Oggi si fanno tante cose per gli altri. E’ vero, pur se a volte si raccontano più che farle o si ingigantiscono magari anche solo per apparire. Le nostre stesse società avanzate promuovono leggi e comportamenti che vorrebbero realizzare un mondo più giusto e fraterno. Spesso però ci si dimentica di Dio. Anzi, lo si esclude deliberatamente dalla vita personale, dalle famiglie, dalle istituzioni educative, dalla società in genere. Così facendo si viene però a togliere fondamento alla stessa inalienabile dignità di ogni essere umano e si produce una radicale impossibilità di amarci e di amare veramente il prossimo.

Il Signore Gesù è stato molto chiaro, ricordiamocelo: “Il primo comandamento è: “Ascolta, Israele! Il Signore nostro Dio è l’unico Signore; amerai il Signore tuo Dio con tutto il tuo cuore e con tutta la tua anima, con tutta la tua mente e con tutta la tua forza”. Il secondo è questo: “Amerai il tuo prossimo come te stesso”. La memoria dei missionari martiri morti nel 2016 che facciamo questa sera è ricordo di chi, sulle orme di Gesù, ha dato fino al dono della vita l’esempio proprio di questo unico, inscindibile amore verso Dio e verso il prossimo.

Accogliendo le parole di Gesù e la testimonianza dei missionari martiri, sentiamo allora stasera tutta la nostra debolezza. Ci accorgiamo di quanto siamo ancora distanti dall’amore che dovremmo vivere con tutto il nostro cuore, con tutta la nostra anima, con tutto noi stessi.
Ecco perchè, consapevoli della nostra misera realtà, non celebriamo ora l’Eucaristia ma compiamo un gesto penitenziale. Insieme vogliamo supplicare il Signore con le parole che ci ha suggerito il profeta Osea nella prima lettura: “Togli ogni iniquità, accetta ciò che è bene; non offerta di tori immolati, ma la lode delle nostre labbra.” Unitamente alla supplica accorata, vogliamo anche esprimere tutta la nostra fiducia nel Signore che, come abbiamo ascoltato sempre in Osea, così manifesta le sue intenzioni nei confronti del suo popolo peccatore: “Io li guarirò dalla loro infedeltà, li amerò profondamente, poiché la mia ira si è allontanata da loro. Sarò come rugiada per Israele; fiorirà come un giglio e metterà radici come un albero del Libano, si spanderanno i suoi germogli e avrà la bellezza dell’olivo e la fragranza del Libano.”
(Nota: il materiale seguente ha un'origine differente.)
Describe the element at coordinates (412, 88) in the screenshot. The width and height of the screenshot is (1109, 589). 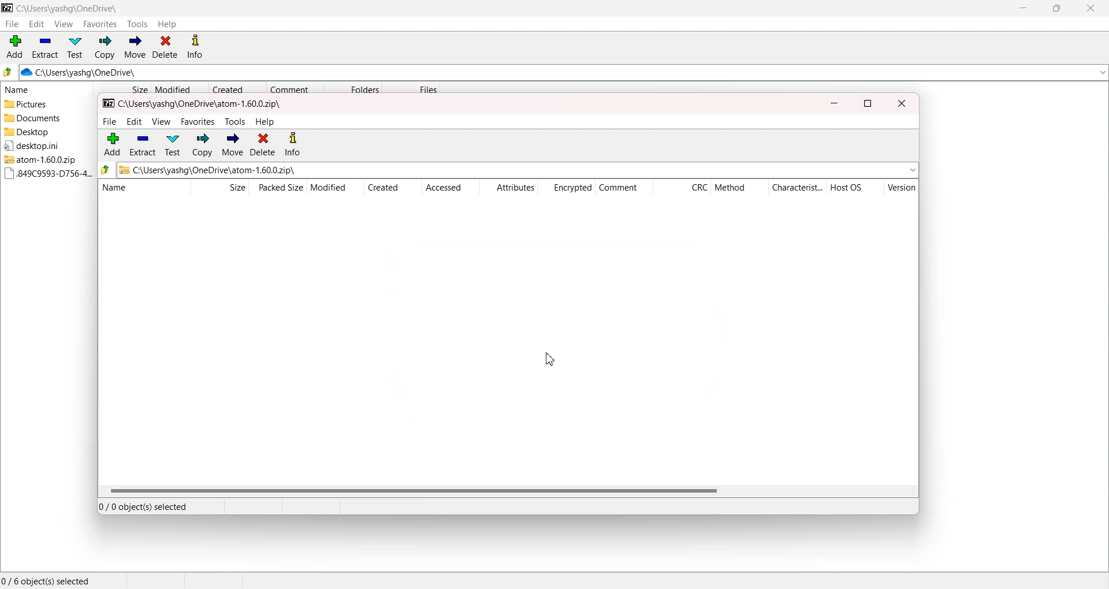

Si, il Signore Dio può fare questo di noi, e noi, nonostante le nostre innumerevoli inadempienze, gli chiediamo che ci converta, che ci cambi il cuore e ci liberi dalle nostre cattive abitudini, dando forza alla nostra volontà di bene. Noi ci affidiamo completamente a Lui che, solo, ha parole di vita eterna, e chiediamo anche la preziosa intercessione dei missionari martiri che hanno dato la vita per il vangelo.